As a student interested in pursuing your Doctor of Medicine, you likely have the same question as most med school hopefuls: “What are medical schools looking for?”
The short answer is that there is no set single path to medicine, and Trent’s Medical Professional Stream is designed to provide students with individualized support to promote the development of well-rounded candidates with depth and breadth in their overall achievements, including those in academic and non-academic areas.
So you want to get into medical school? Here is what you need:
Where to start your journey to medical school:
- Choose the school that provides the best fit for you, the degree you are passionate about, and an environment and community that will allow you to flourish.
- Within your scholarly studies, start early to make yourself known to your instructors, volunteer for research opportunities, show breadth, diversity and uniqueness within your degree and study hard.
- Find volunteer and vocational opportunities that demonstrate your skills, and prove you have what it takes to be a great doctor.
Considerations for Doctor of Medicine Candidates
As Canada’s health care system continues to be challenged by social and economic factors, and demographic realities, the future of medical education is focused on developing a well-rounded physician to meet these competing demands.

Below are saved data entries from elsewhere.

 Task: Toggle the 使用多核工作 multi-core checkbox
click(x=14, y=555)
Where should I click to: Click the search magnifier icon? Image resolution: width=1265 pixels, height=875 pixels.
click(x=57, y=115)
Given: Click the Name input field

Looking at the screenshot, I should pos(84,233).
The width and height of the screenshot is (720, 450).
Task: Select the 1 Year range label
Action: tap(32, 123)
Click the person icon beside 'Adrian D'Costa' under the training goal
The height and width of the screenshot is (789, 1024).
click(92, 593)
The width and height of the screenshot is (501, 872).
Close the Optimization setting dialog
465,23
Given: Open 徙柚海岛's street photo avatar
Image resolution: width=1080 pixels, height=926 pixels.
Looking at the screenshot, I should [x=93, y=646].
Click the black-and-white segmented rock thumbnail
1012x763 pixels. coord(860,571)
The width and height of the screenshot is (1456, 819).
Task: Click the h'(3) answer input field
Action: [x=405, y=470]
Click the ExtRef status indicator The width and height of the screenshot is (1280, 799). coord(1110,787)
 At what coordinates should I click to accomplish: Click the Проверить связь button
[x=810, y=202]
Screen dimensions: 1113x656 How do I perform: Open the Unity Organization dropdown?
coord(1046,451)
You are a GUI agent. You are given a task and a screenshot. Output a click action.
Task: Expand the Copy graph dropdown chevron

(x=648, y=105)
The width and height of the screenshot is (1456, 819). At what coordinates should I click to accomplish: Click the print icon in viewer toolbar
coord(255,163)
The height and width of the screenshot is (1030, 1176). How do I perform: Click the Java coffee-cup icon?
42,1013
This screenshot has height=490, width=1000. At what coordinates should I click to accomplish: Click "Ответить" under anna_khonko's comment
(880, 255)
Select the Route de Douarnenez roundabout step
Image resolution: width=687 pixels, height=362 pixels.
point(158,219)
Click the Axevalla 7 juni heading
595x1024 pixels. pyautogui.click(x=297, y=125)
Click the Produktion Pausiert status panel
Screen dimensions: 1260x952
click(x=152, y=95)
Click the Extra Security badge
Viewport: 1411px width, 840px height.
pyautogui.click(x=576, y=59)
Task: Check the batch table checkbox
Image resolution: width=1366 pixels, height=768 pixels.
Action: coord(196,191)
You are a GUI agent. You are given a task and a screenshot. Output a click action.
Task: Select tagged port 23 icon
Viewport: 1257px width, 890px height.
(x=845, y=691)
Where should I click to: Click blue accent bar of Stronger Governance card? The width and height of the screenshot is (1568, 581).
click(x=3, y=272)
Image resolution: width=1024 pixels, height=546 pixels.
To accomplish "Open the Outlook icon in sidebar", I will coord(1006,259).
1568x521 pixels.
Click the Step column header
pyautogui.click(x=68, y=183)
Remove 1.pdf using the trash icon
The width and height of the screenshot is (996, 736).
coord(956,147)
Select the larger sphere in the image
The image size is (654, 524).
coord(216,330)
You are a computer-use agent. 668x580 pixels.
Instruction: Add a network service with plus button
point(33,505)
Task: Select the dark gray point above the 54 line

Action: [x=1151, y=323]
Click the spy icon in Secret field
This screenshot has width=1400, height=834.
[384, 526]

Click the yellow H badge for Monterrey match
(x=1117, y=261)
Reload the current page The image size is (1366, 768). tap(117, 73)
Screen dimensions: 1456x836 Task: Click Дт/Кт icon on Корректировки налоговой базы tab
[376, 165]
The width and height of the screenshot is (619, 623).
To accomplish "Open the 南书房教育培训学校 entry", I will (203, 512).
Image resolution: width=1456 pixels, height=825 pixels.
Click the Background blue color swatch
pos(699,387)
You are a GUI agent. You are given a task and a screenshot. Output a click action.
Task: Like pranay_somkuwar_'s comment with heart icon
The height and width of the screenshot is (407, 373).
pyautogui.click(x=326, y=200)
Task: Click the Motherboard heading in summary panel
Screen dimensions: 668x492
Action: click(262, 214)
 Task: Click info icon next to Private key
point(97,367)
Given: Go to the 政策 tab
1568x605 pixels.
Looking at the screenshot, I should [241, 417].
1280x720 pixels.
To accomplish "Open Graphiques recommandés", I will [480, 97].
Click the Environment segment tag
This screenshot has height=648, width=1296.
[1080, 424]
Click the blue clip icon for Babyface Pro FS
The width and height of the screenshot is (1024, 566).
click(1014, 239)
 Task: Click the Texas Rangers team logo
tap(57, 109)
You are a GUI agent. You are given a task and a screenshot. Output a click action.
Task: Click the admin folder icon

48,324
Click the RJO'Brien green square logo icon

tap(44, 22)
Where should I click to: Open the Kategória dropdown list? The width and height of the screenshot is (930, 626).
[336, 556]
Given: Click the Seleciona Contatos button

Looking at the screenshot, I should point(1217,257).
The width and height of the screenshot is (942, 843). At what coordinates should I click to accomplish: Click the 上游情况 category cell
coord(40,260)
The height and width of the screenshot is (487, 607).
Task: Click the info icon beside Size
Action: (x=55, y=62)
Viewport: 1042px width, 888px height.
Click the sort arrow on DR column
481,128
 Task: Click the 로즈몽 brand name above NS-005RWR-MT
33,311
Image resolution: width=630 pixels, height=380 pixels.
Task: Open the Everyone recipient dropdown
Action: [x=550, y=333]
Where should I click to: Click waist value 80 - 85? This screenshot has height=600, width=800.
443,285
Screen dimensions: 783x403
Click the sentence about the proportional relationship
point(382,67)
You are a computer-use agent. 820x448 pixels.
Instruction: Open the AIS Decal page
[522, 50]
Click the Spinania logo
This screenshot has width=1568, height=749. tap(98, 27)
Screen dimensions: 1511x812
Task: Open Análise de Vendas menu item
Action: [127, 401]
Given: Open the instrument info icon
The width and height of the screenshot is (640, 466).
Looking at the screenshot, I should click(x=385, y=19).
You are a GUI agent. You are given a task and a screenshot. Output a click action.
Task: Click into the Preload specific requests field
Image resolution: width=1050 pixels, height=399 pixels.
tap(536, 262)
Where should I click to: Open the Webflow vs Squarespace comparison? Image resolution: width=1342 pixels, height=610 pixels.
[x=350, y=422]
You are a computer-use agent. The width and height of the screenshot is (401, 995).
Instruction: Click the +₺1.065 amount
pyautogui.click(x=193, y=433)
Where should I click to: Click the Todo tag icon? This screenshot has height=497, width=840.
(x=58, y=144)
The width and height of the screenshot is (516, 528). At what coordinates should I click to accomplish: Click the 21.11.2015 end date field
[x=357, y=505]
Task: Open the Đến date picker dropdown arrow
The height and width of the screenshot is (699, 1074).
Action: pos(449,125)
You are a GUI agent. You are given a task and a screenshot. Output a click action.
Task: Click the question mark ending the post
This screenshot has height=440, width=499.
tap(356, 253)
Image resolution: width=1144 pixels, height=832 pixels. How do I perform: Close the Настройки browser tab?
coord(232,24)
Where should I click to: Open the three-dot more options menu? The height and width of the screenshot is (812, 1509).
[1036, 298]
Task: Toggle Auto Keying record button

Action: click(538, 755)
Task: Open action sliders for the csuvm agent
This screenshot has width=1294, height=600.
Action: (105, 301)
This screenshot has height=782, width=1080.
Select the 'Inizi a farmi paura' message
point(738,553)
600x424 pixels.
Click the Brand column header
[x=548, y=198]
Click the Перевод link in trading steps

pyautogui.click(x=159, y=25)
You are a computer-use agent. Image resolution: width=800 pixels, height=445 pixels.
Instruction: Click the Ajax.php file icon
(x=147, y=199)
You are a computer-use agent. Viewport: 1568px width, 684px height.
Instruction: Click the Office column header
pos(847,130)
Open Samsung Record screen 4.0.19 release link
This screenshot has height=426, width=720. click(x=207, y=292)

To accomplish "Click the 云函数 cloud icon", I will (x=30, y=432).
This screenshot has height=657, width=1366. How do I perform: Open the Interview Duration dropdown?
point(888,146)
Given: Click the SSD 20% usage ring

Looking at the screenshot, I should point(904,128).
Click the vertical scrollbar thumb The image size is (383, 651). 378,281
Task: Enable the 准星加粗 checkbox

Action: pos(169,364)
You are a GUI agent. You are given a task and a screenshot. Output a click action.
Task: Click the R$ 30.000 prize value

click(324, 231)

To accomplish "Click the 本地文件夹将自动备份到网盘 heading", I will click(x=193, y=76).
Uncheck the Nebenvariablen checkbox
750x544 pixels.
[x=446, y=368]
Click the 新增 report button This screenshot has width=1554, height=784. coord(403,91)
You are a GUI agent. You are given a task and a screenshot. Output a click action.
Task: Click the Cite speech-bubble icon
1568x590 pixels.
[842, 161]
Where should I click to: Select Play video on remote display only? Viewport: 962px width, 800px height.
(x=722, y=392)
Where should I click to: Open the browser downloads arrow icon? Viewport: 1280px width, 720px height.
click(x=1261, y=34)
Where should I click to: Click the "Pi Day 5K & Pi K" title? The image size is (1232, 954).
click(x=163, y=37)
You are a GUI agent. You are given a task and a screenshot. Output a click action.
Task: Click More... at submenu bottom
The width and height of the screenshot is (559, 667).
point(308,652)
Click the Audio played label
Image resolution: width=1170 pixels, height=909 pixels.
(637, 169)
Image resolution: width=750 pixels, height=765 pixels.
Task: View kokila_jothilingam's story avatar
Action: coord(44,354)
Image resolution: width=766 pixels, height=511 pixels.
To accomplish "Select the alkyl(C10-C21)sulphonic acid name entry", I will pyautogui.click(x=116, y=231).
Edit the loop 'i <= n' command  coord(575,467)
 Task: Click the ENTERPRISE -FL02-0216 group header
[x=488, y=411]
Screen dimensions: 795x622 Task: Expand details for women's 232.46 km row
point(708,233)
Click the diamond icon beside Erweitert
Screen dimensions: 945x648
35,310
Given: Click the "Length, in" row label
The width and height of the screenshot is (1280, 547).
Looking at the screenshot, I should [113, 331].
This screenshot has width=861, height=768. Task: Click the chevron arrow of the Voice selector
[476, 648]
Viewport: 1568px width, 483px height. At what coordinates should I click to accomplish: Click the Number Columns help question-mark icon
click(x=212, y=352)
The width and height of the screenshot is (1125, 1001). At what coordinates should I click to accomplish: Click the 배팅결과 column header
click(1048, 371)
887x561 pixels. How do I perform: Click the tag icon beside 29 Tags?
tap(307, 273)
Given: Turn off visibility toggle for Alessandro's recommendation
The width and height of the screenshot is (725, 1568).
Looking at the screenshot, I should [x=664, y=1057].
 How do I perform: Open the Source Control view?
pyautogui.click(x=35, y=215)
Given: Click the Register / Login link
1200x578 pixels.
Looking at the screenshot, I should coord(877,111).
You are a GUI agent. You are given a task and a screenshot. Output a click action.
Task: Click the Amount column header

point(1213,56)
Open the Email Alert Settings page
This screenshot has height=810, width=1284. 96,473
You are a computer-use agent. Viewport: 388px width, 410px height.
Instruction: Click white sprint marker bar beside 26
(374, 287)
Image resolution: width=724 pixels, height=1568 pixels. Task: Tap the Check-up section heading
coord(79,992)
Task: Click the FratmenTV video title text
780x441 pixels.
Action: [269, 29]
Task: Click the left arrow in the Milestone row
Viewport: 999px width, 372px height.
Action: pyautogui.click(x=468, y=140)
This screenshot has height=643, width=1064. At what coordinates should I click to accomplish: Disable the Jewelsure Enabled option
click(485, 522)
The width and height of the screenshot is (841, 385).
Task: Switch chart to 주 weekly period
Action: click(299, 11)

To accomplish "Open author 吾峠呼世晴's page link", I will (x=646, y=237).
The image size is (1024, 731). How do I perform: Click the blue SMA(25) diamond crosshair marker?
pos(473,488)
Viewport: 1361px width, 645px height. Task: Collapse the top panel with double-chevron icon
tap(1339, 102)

Medical schools are seeking students with high academic averages, and high Medical College Admission Test scores (where applicable), as well as students with:
- Diverse and dynamic experiences who demonstrate a commitment to their community
- Undergraduate degrees in a variety of disciplines, particularly a discipline they are passionate about—if you study in your field of interest, chances are you will probably do better
- Critical analysis and reasoning, a section now included on the MCAT which captures a student’s ability to recognize the behavioral and social factors that play major roles in health and illness, and interact with biologic factors to influence health outcomes
“…because being a good physician is about more than scientific knowledge. It is about understanding people – how they think, interact, and make decisions. Together with a solid foundation in the natural sciences, an understanding of behavior, perception, culture, poverty and other concepts from psychology and sociology all contribute to the well-rounded physician.”
Darrell Kirch, president, Association of American Medical Colleges
Frequently Asked Questions
- What makes a competitive applicant?
The ideal candidate for professional medical programs will have completed a rigorous and coherent course of study, which will provide evidence of an independent, self-directed, and mature learning style. The ideal candidate will also provide evidence of outstanding non-academic qualities, including altruism, reliability, responsibility, perseverance, creativity, and leadership, through this process.
Prospective applicants are advised to pursue courses of study, whether in the natural or social sciences or the humanities, which appeal to them and which have as their aim a broad education and intellectual training rather than merely anticipating a medical curriculum.
Additionally, a strong GPA and strong MCAT score are beneficial to a medical school application, but not a guarantee nor are they necessarily mandatory. These qualifications are just part of the equation for getting into professional medical programs. It is other criteria, such as extracurriculars, that distinguish the successful 15% of med school applicants.
- Do I need to take a specific undergraduate degree to be considered for medical school?
There is no 'one degree' that is essential for getting into Medical School. Students with university education in any discipline are encouraged to apply. Medicine requires individuals with strong backgrounds in the social sciences, humanities, physical sciences and life sciences. All programs are treated equally in the evaluation process.
Students are encouraged to choose a degree that you are passionate in; chances are you will do better in a degree that you enjoy! Also consider how your program of study would prepare you for other careers or educational paths if your plans change throughout your undergraduate degree.
- What courses should I take to get into medical school?
The vast majority of medical schools do not have specific recommendations for courses or degree programs since no preference is given to applicants who have studied in a particular university program.
However, it may be advantageous, regardless of academic program, to at least gain some exposure to the basic sciences as well as the social sciences and humanities. The aim is to develop a well-rounded education and also to prepare yourself for alternatives to medicine.
- What extracurricular activities should I get involved in?
Academic knowledge is only a piece of what you need to master when becoming a doctor. Getting personal and professional experience outside of the classroom gives prospective medical students new ways to hone, develop and acquire alternative skills.
Choose extracurricular activities that allow you to explore new things, push you outside of your comfort and can help you gain valuable skills for a career in medicine, such as communication, collaboration, interpersonal skills, creativity, confidence, perseverance, and independence, just to name a few.
- What scholarships are available for students?
The Walker Wood Foundation is available to students who are planning to go to medical school. There are three scholarships available, with funding provided for four years.
Each medical school's admission criteria may vary; the FAQs do not address all variations and are meant as a guide to help you find your unique path to medical school. We highly recommend reviewing the requirements and criteria for applying to the specific medical schools you may be interested in pursuing. Additionally, admission information and selection criteria may be subject to change, so always check with the school you plan to pursue.